I am pleased to announce that I have accepted a position at Columbia Bible College, in Abbotsford, BC, as the Director of their Worship Arts Program. I am delighted with this opportunity, and have been nothing but impressed by Columbia: by its administration, its faculty, its staff, its students, its programs. I’m excited to begin teaching. And I’m terrified. In almost equal measure.

Columbia Bible College

Columbia Bible College

When I was in elementary school I was one of those kids that looked forward to school in the fall. Oh, I loved summer. No doubt about that. But my nostrils would flare at the smell of pencil crayons, and I would spend weeks salivating over back-to-school flyers – meticulously making my lists, marking off the cheapest prices, and then dragging my poor Mum to at least five different locations in order to purchase the items I had circled carefully in each and every flyer. But, every year – just before the start of school – the twinge of anxiety would begin. “There’s no way I can handle grade four. They have to do multiplication and division. They don’t just colour maps… they have to know things on them!” It’s a pattern that continued, at least somewhat, throughout my academic career. “I can’t do High School. They have to read Shakespeare!” “I can’t do University. They have to write papers and complete labs!” I can’t do Grad School. They’ll actually expect me to know things!”…..

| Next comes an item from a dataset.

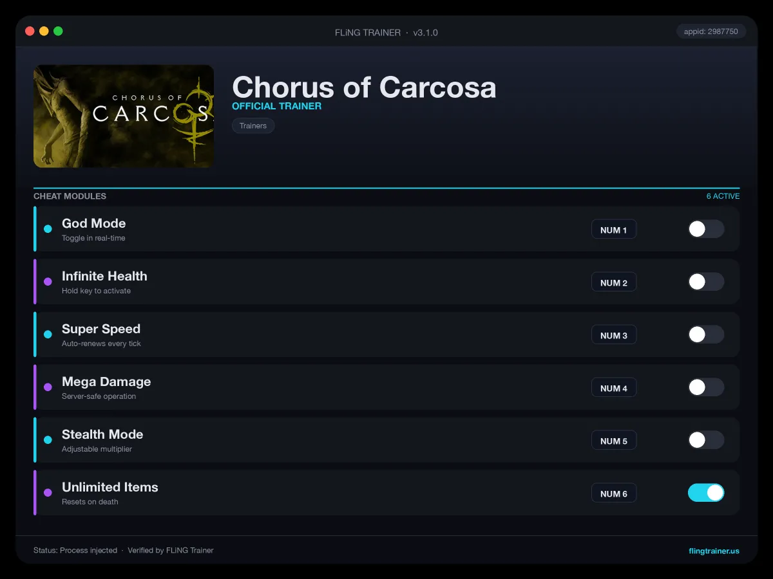Switch on the Stealth Mode toggle
Viewport: 773px width, 579px height.
[706, 440]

We often miss the point of education. We get so caught up in the idea that we must know all things, that we must be “enough” for every aspect of our lives, that we are no longer able to learn. We either decide that we must pretend to know everything in order to appear smart, or that we are incapable of knowing anything more because we do not know it already. Both decisions are clearly ridiculous. Both decisions result in a closed mind and stilted personal growth. The only way to learn something is to begin by acknowledging that I don’t know it, and to proceed on the understanding that I am capable of learning it.

I don’t know the demographics of everyone who reads this blog, but I do know that every single one of you is a student. And a teacher. All of us – students, teachers, butchers, bakers, candlestick-makers – have something to learn and something to teach. We reach a hand forward and a hand backward at all times, hoping to pull someone else along behind us, even as some of our weight is taken by the person ahead of us.

There is a certain delight in being able to teach someone something you have learned well: whether it be a concept, a skill, or an attitude. There is also joy in the admission that you don’t know everything – because that means there is more out there to discover. And I definitely don’t know everything. I know some things. I have some experience. But the diversity and richness of this goodly-created world means that we can exist in a constant state of wonder and learning.

Tomorrow I step onto the steepest learning curve my life has thrown me to date. But I enter into this new chapter knowing that I have much to give and that there are people who will be willing to receive it; and knowing that I have lots to learn and that there are people – staff, faculty, students, writers, practitioners – from whom I can learn much.

I think I’ll go buy some pencil crayons.


  1. Stacey – just wanted to congratulate you on you new post. I do some sessional teaching on worship, recording and audio production at CBC and was god friends w/ the former Director, Rene and the current interim Director Shar. I also know you thru Lee Kosa who is a friend as well as the pastor of my church Cedar park Community, where I was worship pastor for 5 years.

    Welcome and i’m looking forward to getting to know you. I read all your posts and have enjoyed your ruminations on this slippery subject of worship in this post modern age. Not an easy one because of the plethora of opinions around.

    Feel free to contact me regarding anything to do w/ CBC – or just have coffee:-)

    Roy Salmond

    604-597-6780 (office) 778-837-6920 (mobile) roysalmond.com facebook.com/roysalmondproducer


    1. Thank you for this welcome, Roy! I’ve heard much about you and look forward to working with you. Just had a chat last night with Lyndon at Northview about the new studio they’re building. Exciting stuff! Definitely let’s sit down over coffee. I’m sure we have lots to chat about.


  2. What a bracing challenge! What an opportunity! You will do a good job… you have a passion for what you are teaching and a lovely manner about you. But just in case cookies (coffee/brownies/quinoa squares) half way through the session will get everyone on side…I know… I am a survivor of 33 first days of school as a teacher.


  3. Hey Stacey, Congratulations! I’m really happy for you and I know you will be just fine in the role as you look to the Lord who has brought you here. I knew of some Kenyan students at CBC when I was at Regent and visited them a couple times and it is a lovely place.


  4. Hi Stephanie, I stumbled on your blog as I looked for some resources as I prepare an assignment – I study at Carey. Well done on your new position – I just wanted to encourage you and pray for you – that as you continue in excitement and fear you will hear God’s comforting, encouraging and reassuring voice and sense his strong presence daily. Blessings to you.